The following story is from a December/09 blog/twitter by Anne McIlroy, science reporter for the Globe and Mail. It features the research of Dr. Ken Storey and his graduate student, Kyle Biggar.
The frogs in the freezer are frozen solid. But if Kyle Biggar takes them out, within hours the icy amphibians will thaw out. Within 24 hours they will be able to hop.
“The brains and the vital organs thaw first. The legs are the last to thaw,” says the 22-year-old graduate student from Prince Edward Island. He works in Ken Storey’s lab at Carleton University in Ottawa and he is part of a team that is investigating the seemingly miraculous ability of wood frogs to survive the Canadian winter by freezing solid.
The work might one day mean that human organs could be safely frozen and doctors wouldn’t have to race to transplant hearts or livers that are taken from a donor.
Mr. Biggar became interested in creatures that could turn to ice when he was a boy. His father told him stories about pet baby turtles that survived after freezing overnight in a bowl of water.
As an undergraduate studying biology and chemistry at Saint Francis Xavier University in Antigonish, N.S., he was fascinated by insects that could survive when the temperature dipped below zero.

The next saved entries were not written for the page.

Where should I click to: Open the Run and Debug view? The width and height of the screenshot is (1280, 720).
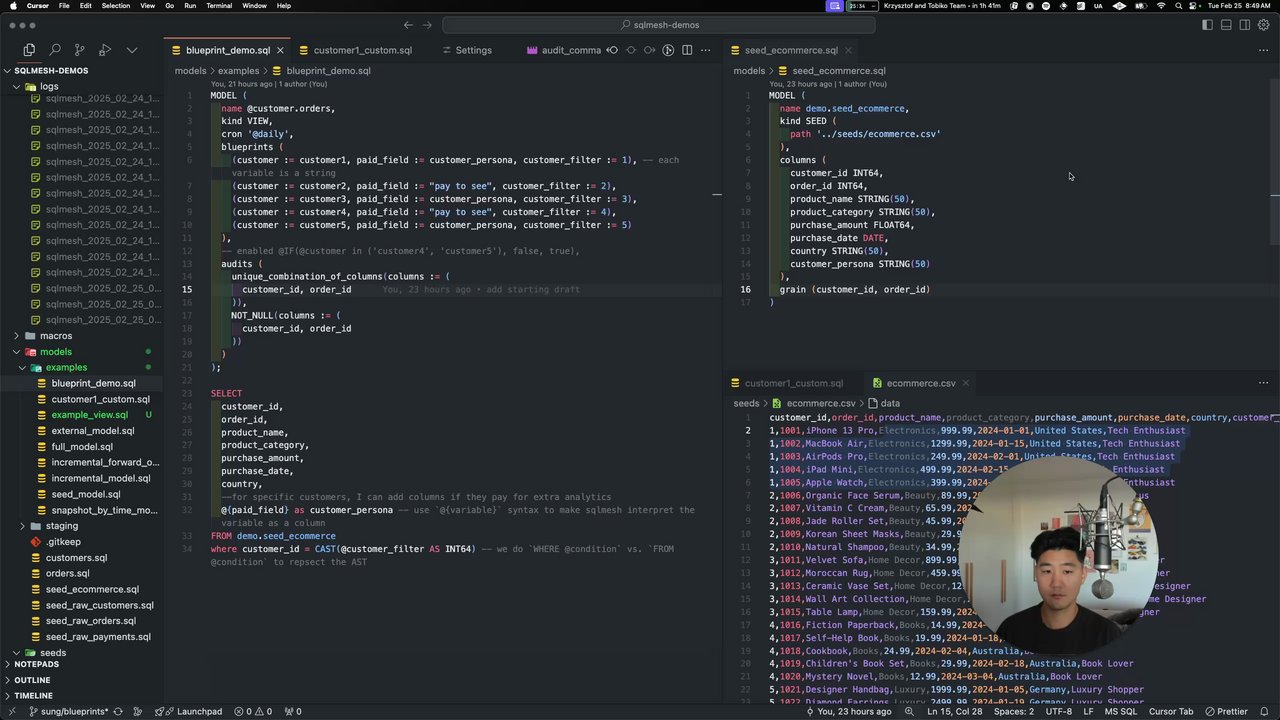106,49
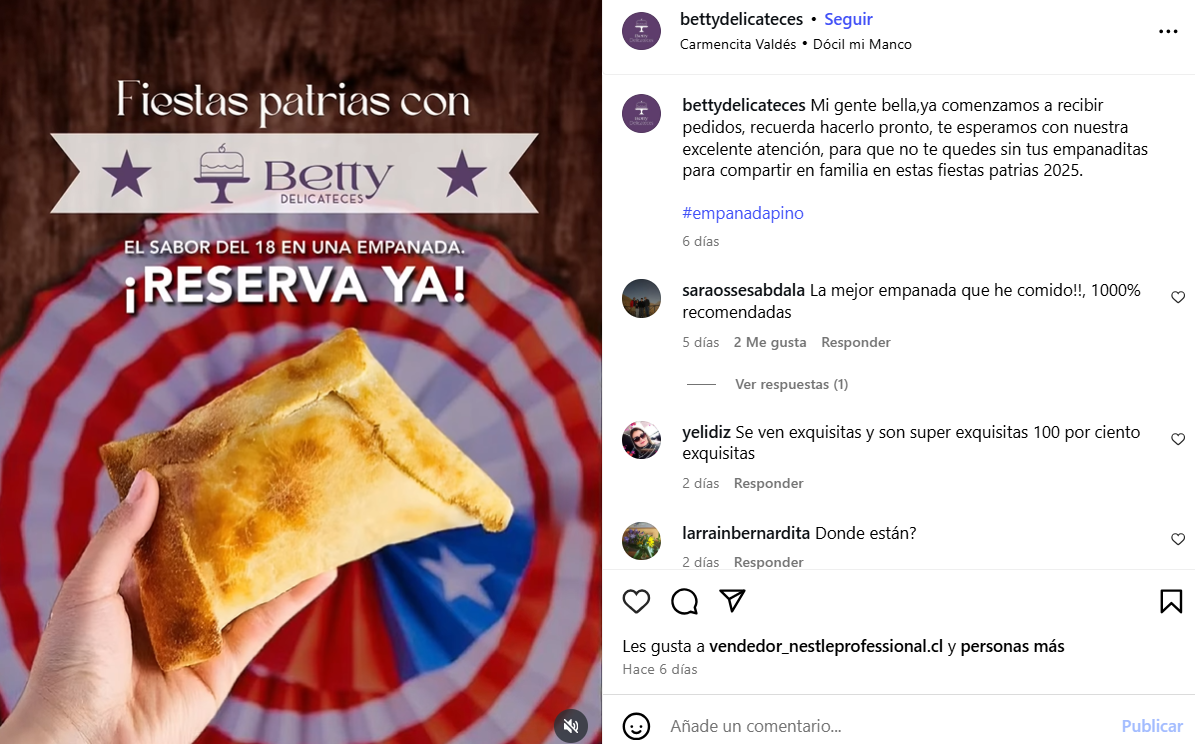
Task: Save the post with the bookmark icon
Action: (x=1171, y=601)
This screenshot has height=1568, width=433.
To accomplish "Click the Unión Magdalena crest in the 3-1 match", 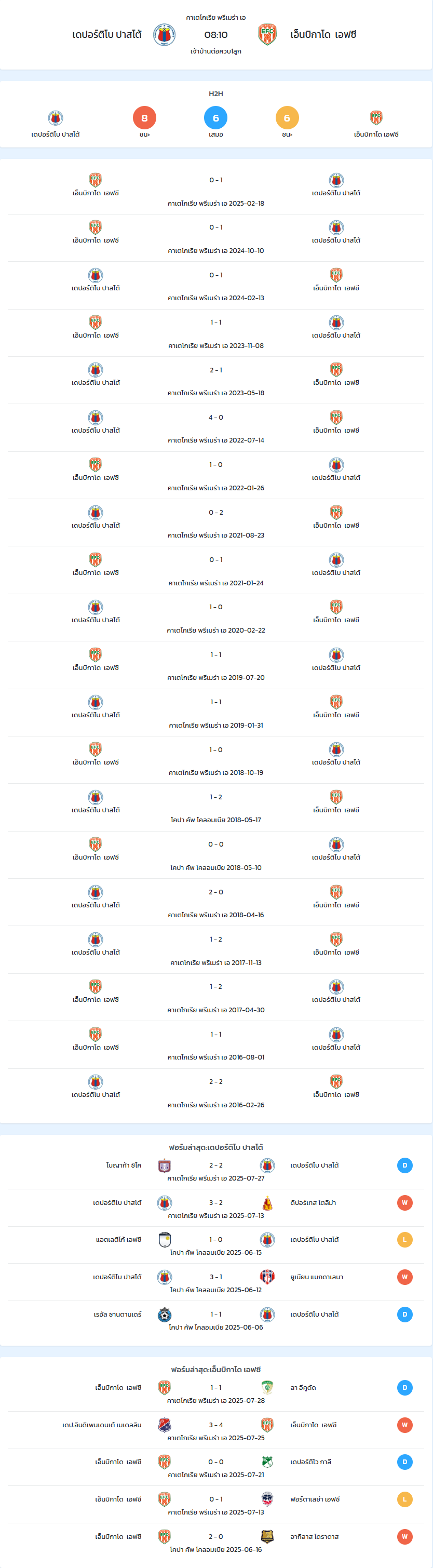I will 267,1277.
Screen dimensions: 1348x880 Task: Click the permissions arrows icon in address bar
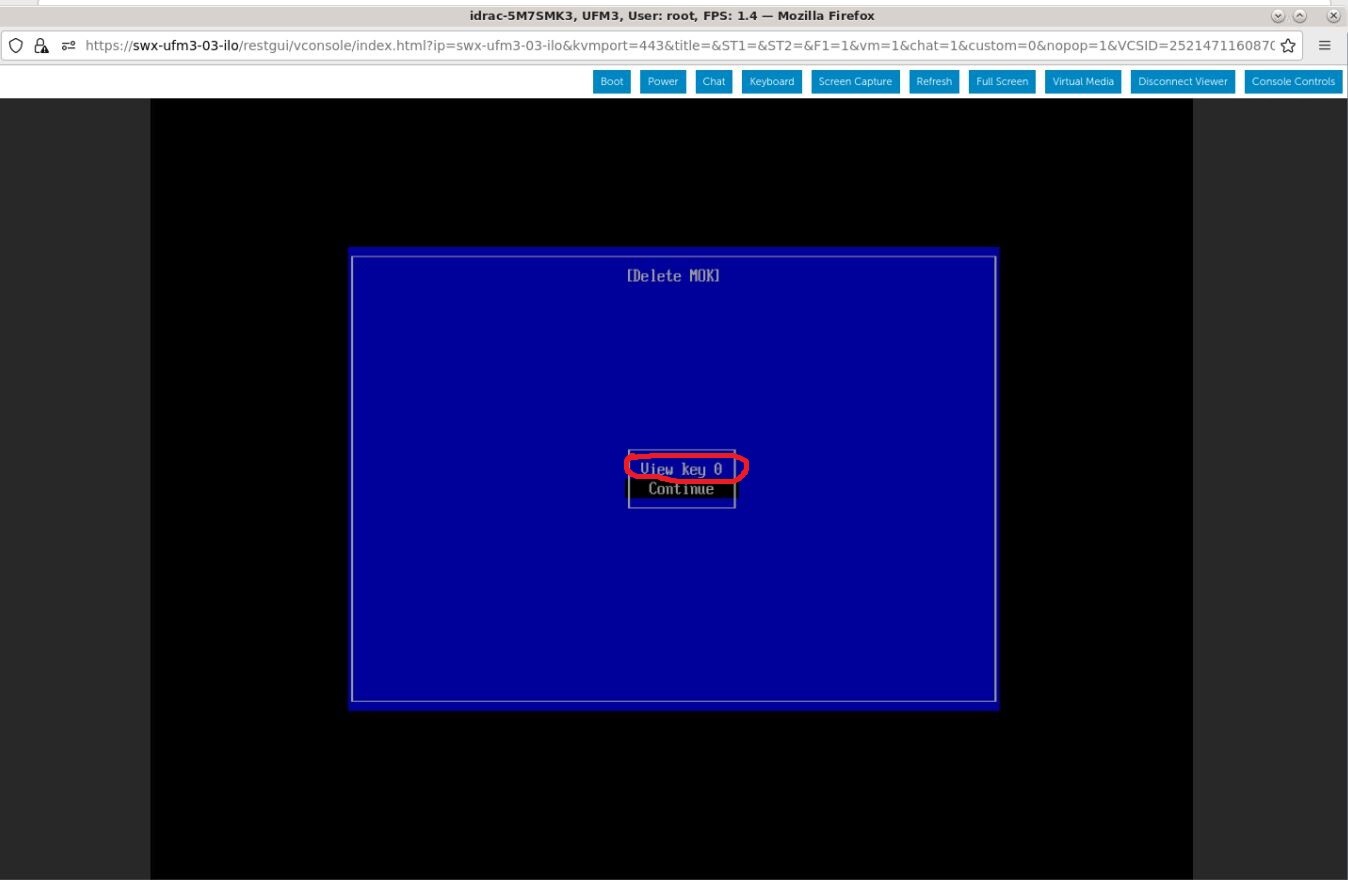(66, 45)
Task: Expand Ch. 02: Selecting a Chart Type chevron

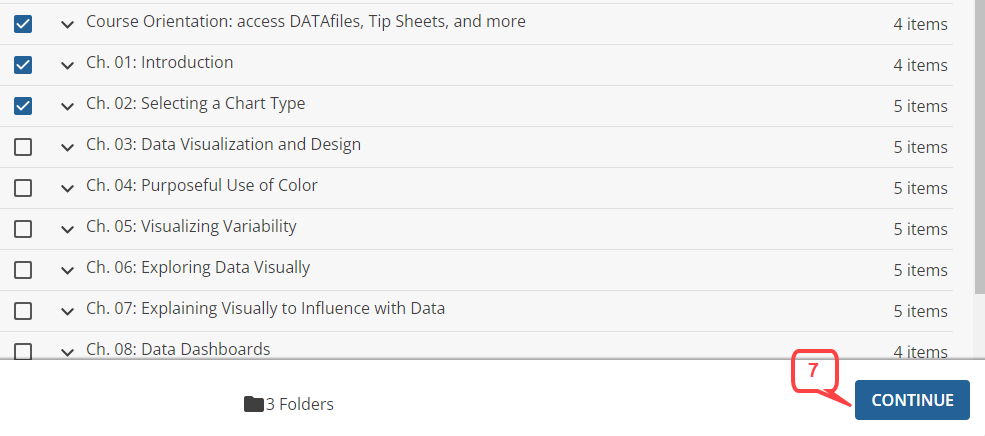Action: (67, 106)
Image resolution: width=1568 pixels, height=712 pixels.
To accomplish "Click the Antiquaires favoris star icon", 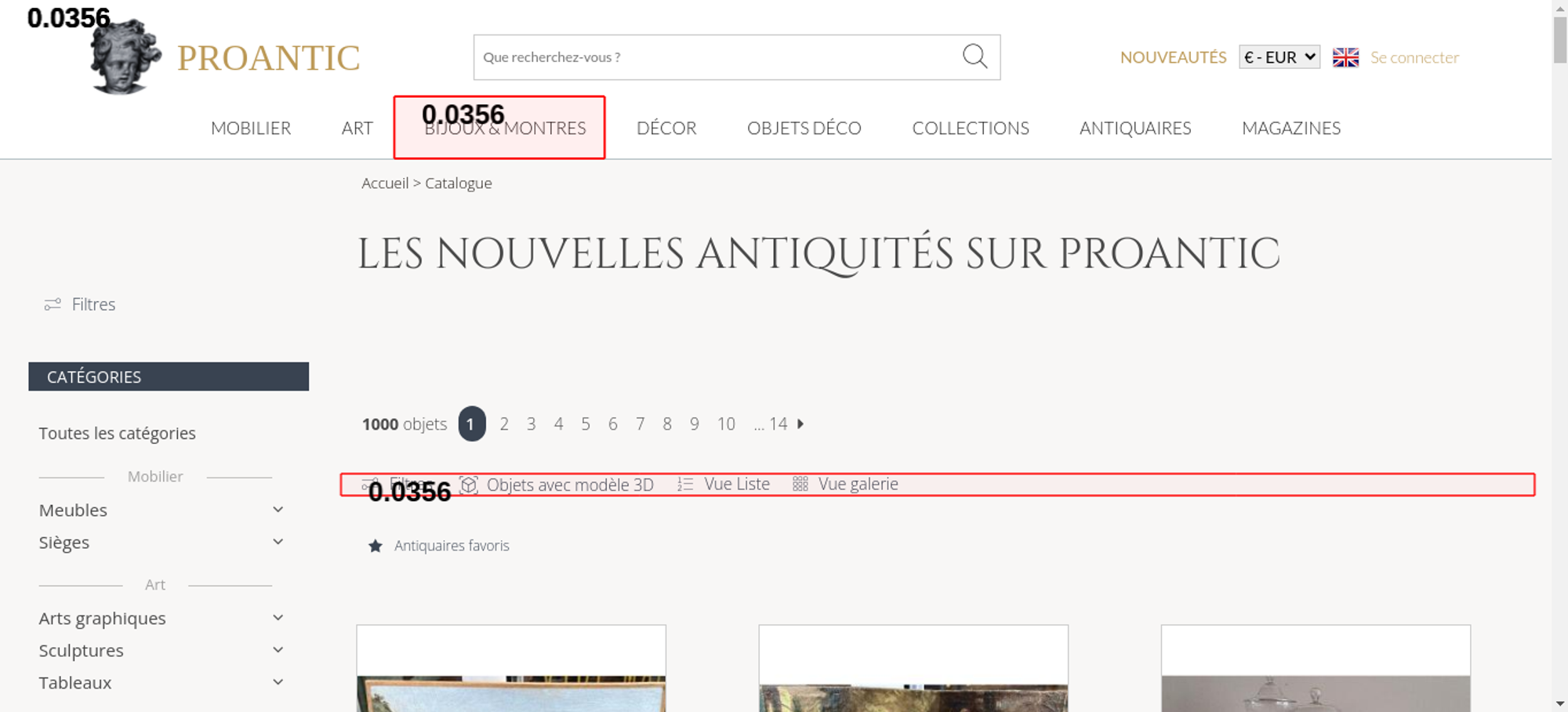I will pos(376,546).
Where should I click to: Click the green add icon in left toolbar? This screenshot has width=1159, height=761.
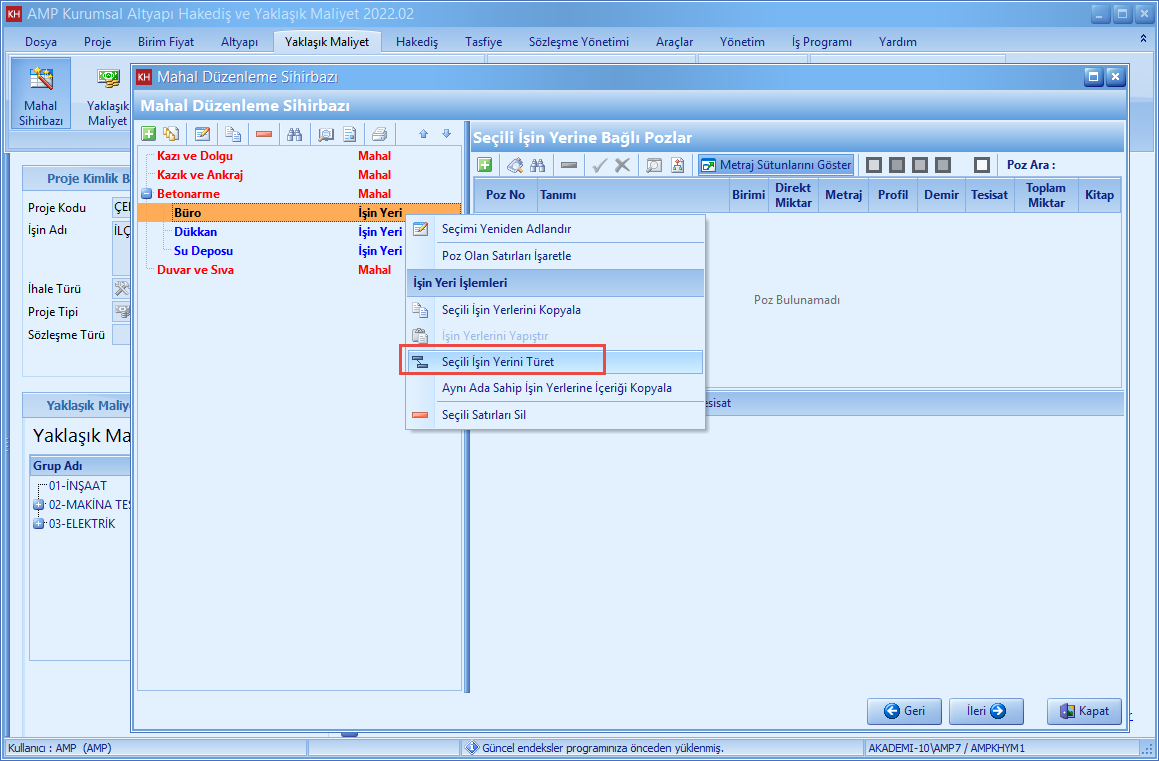coord(148,135)
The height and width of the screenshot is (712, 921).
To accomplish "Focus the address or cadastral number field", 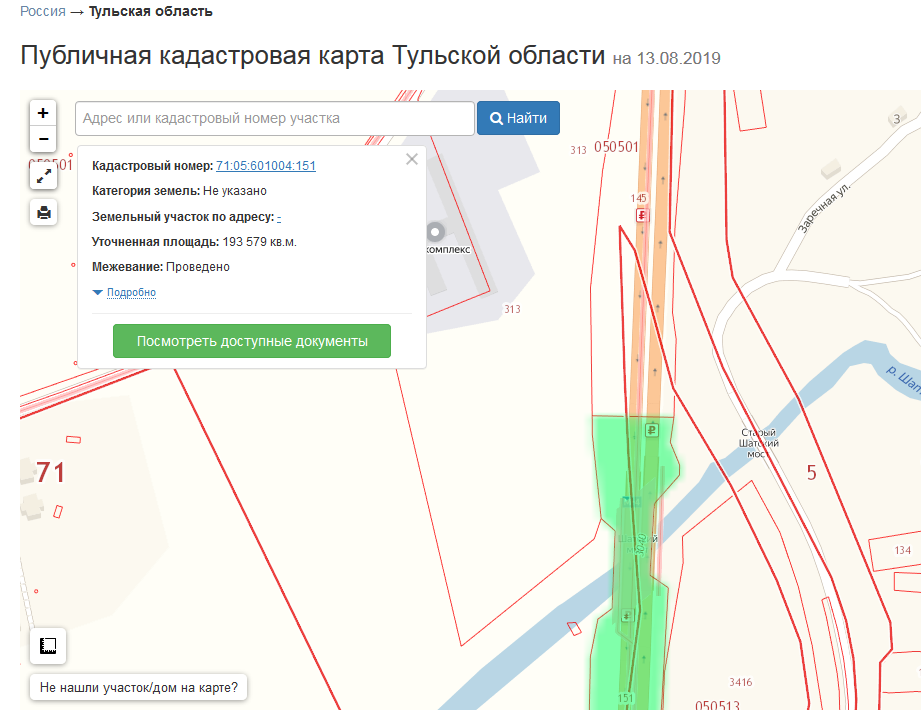I will (274, 118).
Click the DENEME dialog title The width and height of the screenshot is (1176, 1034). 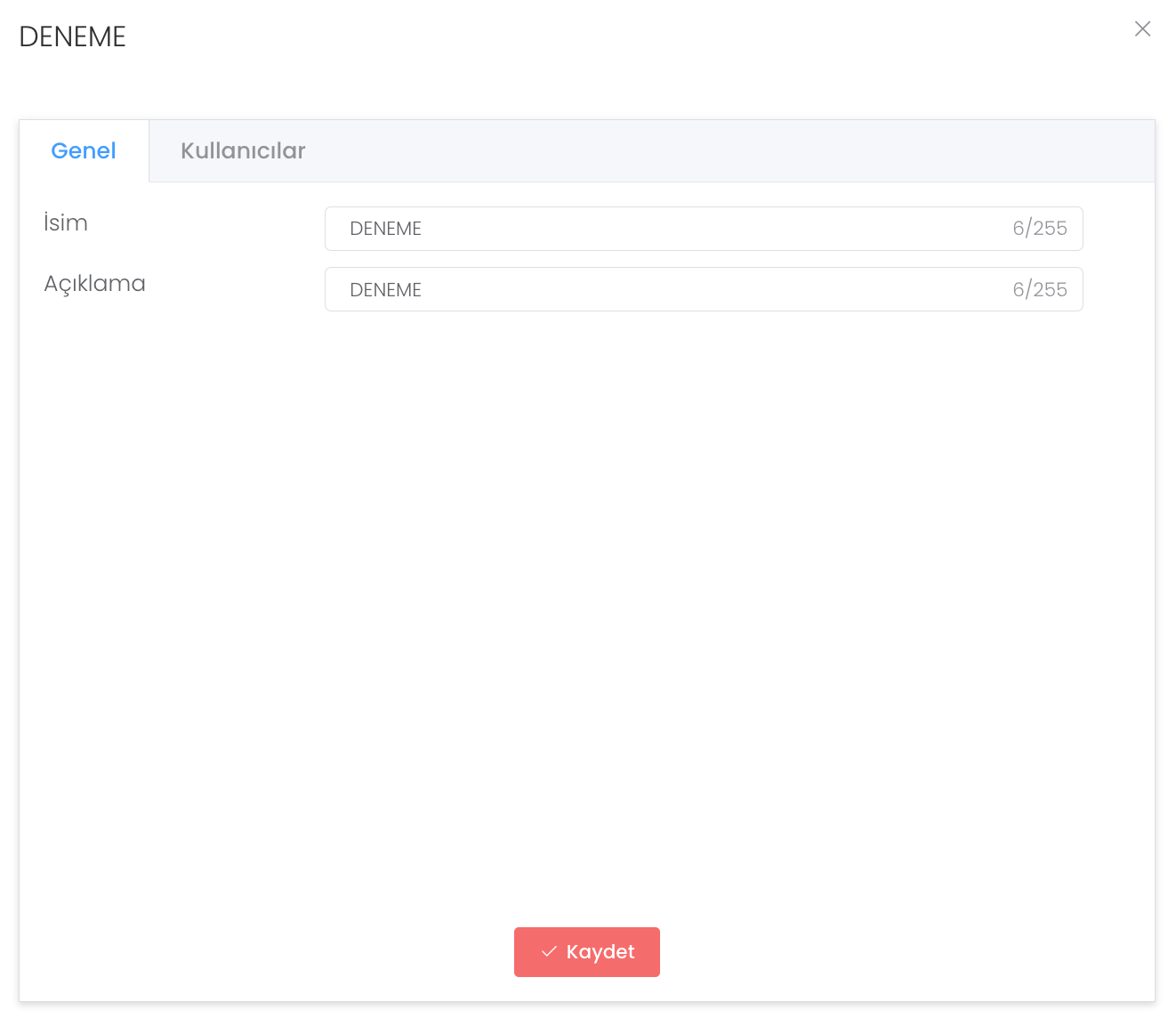(x=72, y=36)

Dr. Storey has been freezing frogs in his Ottawa lab for almost 25 years, gradually gaining a deeper understanding of the complex mechanisms that allow the amphibians to freeze and thaw out. He has also studied other animals, like squirrels. They don’t freeze solid, but can turn off their metabolisms and live in a state of suspended animation.
When Mr. Biggar learned of Dr. Storey’s work, he applied for a position and moved to Ottawa to pursue his PhD.
He is also working with red-eared slider turtles. Only the hatchlings can freeze solid, but as adults, they can survive a winter under an ice-covered lake.
“It is like holding your breath for half a year,” says Mr. Biggar.
Figuring out how the strange ways frogs and turtles and other animals get through the winter could have important medical applications, he says.
A heart or lung can only last a few hours after it is taken from a donor. By freezing organs, doctors could avoid the mad rush to transplant and wait for a perfect match.
Years ago, Dr. Storey discovered that the frogs have a natural cryoprotectant, something that protects their cells from being killed when frozen.
It is glucose, the same blood glucose you get from a chocolate bar or any food. When ice starts forming on their rubbery skin, frogs fill each cell in their body with glucose, which stops deadly ice from forming within each cell.
But that was just the first step. Dr. Storey and graduate students have identified and isolated genes that are turned on when frogs start to freeze and are now working on the many molecular steps involved.
Mr. Biggar is focusing on how energy-consuming pathways in the cell are shut down in animals that freeze for the winter, hibernate or spend the winter beneath the ice.
The work could offer insight into a number of diseases, including diabetes, cancer, heart attack and stroke, he says.
For example, as soon as frogs start to freeze, ice enters their skin and moves through the veins, pushing the blood through the central cavity. In effect, it shuts off the blood supply.
In humans this would cause cells to die. But in the frogs it doesn’t. Figuring out why could offer new ways to treat heart disease and stroke.
When the frogs thaw out, their hearts resume beating even before ice in the body has completely melted, and pulmonary respiration and blood circulation are restored soon thereafter, he says. Muscle reflexes return several hours later, and the frogs usually have co-ordinated movement within 14 to 24 hours.
“Frogs freeze and thaw as easily as we fall asleep and wake up,” says Mr. Biggar.